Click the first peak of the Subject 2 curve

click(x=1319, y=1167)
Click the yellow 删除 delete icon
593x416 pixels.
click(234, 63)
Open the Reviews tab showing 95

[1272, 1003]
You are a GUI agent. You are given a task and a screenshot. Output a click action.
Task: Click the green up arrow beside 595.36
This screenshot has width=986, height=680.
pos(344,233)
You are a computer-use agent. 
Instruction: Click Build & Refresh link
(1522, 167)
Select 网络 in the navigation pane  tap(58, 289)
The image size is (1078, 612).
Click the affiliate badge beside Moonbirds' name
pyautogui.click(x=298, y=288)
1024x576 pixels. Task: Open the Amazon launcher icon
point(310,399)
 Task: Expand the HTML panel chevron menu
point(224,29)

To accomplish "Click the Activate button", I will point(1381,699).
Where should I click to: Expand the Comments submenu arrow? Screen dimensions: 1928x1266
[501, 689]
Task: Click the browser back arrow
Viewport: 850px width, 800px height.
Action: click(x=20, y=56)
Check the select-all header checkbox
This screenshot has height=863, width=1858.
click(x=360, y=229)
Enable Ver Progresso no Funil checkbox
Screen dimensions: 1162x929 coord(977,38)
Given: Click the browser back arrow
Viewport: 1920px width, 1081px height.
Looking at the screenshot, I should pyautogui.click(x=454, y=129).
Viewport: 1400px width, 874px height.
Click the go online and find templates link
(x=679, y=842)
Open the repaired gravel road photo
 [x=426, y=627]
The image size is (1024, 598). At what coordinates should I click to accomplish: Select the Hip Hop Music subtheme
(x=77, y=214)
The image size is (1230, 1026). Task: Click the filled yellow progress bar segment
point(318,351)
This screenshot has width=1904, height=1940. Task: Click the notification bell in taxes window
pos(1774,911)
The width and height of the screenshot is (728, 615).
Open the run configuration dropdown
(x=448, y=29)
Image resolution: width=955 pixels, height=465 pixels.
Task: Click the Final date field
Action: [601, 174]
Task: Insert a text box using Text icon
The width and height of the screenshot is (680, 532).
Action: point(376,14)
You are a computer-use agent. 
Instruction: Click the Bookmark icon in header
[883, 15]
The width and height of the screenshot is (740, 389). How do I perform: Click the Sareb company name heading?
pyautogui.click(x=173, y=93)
★ ★ ★ ★ ★
GIVEN INSTRUCTION:
How many lines of the material above contain the string "dimensions", with case counting? Reply with the number alone.

FULL SOLUTION:
2